2019, Land Use Policy, with Aaron Deslatte & Tyler A. Scott
Full title: “Specialized Governance and Regional Land-Use Outcomes: A Spatial Analysis of Florida Community Development Districts”
Specialized governance literature tends to approach special district differences at a surface level, rarely delving into consequential distinctions between districts types or their implications for policy outcomes. This article offers a step towards addressing these limitations by examining the land use impacts of an innovation in local government form referred to as “multipurpose development districts.” The article builds from a theory of local government formation to examine how Florida development districts – formally referred to within the state as community development districts (CDDs) – impact regional development patterns. Combining spatial data on land-cover change and CDD boundaries with nonparametric and Bayesian modeling approaches, the article provides a novel examination of CDDs’ influence on urban sprawl over a 15-year period.
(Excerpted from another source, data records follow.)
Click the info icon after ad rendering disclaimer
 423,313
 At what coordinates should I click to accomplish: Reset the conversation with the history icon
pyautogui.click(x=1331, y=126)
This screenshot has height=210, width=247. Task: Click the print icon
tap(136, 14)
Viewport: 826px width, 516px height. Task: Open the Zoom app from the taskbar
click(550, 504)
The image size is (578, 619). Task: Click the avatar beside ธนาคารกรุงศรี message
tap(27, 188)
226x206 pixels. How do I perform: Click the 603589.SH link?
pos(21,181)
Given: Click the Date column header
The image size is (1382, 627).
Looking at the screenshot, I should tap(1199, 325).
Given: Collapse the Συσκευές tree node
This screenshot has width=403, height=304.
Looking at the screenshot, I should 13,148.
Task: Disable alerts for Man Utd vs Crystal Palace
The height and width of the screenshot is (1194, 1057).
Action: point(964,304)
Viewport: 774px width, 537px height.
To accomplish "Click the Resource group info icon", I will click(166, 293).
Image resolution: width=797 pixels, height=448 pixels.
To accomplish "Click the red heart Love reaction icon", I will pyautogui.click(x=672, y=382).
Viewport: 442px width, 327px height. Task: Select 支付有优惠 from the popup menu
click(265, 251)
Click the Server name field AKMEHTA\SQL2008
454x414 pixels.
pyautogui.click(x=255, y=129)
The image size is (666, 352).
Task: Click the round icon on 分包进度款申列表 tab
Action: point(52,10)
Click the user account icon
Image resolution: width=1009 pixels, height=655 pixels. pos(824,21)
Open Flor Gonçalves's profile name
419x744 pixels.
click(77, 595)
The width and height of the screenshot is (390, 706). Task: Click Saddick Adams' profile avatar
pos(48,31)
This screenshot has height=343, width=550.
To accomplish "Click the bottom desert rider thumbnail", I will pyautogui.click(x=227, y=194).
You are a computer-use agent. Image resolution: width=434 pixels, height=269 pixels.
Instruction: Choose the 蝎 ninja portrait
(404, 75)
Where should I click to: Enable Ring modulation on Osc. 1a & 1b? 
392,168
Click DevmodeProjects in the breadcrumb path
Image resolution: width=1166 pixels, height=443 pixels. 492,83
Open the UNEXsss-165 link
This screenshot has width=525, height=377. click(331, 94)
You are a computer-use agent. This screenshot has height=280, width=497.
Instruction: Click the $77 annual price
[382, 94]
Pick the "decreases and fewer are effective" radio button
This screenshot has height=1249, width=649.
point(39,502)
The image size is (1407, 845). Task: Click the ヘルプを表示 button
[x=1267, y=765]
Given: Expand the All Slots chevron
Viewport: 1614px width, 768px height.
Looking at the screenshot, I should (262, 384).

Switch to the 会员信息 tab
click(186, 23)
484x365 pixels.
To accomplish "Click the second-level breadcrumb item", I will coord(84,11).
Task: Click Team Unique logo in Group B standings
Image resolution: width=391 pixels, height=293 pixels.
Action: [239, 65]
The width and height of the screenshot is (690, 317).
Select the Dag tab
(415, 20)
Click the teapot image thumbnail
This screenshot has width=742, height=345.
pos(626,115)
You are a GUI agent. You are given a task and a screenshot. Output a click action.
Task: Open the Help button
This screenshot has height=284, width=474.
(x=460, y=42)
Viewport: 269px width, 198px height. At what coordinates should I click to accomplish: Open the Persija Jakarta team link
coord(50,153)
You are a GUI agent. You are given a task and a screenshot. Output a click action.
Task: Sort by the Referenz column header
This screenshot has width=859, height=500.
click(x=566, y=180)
The results suggest that private developers’ use of development district formation to finance development infrastructure contributes to development in unincorporated areas. However, because within-district sprawl is disincentivized and overall district siting remains subject to regional planning and zoning restrictions, CDDs cluster this growth in ways which mitigate the negative effects of urban sprawl. The findings hold important implications for understanding regional growth and development processes, as well as the realization of state-level growth management policy goals.